Passage

Rites are supposed to be heavy, large things. Difficult to carry or pass through. Empty stomach and a bulging suitcase as you make your way out of your mother's arms in a way that feels final. Empty stomach and a bulging glass as you taste your first aphrodisiac—two rites, two empty stomachs in the same night. Empty stomach and empty living room and bulging boxes as you move into a new space, your space.

Rites are supposed to be vaguely religious things. Involving water and wine. Sometimes the latter followed by copious amounts of the first. Sometimes neither, just an illicit sip of caffeine when your parents raised you Mormon. Maybe you still remember your first rated R movie, sitting in the dark of your bedroom, wondering with each word JK Simmons uttered if you should turn it off. Pushing through Miles Tellers' bleeding knuckles and your own bleeding heart, calling you a sinner.

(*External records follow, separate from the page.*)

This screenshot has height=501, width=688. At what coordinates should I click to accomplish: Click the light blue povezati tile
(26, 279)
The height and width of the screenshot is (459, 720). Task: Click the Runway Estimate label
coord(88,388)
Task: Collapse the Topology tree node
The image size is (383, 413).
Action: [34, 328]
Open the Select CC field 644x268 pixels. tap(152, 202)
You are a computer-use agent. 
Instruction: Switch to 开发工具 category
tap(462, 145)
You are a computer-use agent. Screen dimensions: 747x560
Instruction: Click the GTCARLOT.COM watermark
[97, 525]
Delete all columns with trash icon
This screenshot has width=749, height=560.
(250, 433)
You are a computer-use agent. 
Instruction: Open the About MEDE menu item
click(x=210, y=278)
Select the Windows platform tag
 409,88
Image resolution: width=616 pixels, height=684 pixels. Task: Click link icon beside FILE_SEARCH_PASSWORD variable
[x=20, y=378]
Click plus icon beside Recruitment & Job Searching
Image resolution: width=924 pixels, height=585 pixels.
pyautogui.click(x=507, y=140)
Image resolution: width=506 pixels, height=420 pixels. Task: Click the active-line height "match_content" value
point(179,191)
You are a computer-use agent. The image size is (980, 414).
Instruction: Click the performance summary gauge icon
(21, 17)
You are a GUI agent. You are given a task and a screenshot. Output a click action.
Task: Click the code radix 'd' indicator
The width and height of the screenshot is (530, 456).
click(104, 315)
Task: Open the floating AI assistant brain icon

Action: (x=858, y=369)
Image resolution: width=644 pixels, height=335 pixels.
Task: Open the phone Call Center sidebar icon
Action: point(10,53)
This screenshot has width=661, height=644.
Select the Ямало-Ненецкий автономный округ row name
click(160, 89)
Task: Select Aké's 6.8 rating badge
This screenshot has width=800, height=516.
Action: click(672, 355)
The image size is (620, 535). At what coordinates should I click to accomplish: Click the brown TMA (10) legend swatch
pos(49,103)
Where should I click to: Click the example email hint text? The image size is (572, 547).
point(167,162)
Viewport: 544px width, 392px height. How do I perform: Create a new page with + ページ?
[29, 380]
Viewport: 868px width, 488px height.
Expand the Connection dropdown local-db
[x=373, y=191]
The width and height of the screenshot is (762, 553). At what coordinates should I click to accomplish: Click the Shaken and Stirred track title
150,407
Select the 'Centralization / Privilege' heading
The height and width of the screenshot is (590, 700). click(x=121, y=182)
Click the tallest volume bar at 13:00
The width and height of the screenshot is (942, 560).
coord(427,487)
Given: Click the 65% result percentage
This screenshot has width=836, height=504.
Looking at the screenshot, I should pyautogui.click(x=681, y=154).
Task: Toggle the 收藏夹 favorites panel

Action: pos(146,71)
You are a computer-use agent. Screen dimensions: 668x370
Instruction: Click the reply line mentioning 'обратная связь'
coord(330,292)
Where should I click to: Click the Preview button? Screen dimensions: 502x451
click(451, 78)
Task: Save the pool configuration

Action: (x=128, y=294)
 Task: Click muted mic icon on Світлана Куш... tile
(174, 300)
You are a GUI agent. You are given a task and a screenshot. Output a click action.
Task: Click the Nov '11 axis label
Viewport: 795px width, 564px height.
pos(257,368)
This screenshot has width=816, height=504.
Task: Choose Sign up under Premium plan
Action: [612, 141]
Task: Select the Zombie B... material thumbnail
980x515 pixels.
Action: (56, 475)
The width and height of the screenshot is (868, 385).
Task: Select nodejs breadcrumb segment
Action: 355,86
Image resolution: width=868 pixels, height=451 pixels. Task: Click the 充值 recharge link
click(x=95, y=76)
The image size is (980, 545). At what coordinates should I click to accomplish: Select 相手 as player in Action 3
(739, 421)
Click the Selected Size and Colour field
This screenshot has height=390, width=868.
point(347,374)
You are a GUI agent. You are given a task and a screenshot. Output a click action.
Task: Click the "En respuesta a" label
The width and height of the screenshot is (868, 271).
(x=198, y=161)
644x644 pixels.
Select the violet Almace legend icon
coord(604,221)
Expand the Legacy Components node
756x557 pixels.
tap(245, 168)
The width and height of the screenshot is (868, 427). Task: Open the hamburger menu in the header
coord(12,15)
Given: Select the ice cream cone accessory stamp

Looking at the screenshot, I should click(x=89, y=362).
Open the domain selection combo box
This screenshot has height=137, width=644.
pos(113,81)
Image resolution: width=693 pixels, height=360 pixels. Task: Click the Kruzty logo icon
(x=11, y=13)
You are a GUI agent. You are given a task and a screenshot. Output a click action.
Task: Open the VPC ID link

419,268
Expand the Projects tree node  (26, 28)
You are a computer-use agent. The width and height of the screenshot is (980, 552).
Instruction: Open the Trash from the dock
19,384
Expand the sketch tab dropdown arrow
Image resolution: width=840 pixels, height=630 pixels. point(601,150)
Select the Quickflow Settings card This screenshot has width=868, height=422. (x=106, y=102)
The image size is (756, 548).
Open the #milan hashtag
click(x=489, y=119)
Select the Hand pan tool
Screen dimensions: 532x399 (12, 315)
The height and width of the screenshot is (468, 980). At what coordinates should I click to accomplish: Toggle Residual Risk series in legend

Rites are things you tell your diary about, tell your best friend about, want to shout from off the top of Mount Timpanogos. The strangely untethered feeling you get when finally, at age 20, you have your first kiss. The trembling of your fingers against the steering wheel when your first kiss teaches you how to drive a car in the abandoned church parking lot. It's midnight, and you're really not supposed to be alone with a boy. At least not according to Sunday School.

But rites also the tiny, seemingly insignificant things. The chewy Snickers bar as it lies in the palm of your brown hand. The taste, next, of the nougat, salty for some reason. The thought that you've never liked Snickers but always picked them up as a treat for mom. The remembering that she's 7,000 miles away. The nutty, bittersweet taste of being on your own.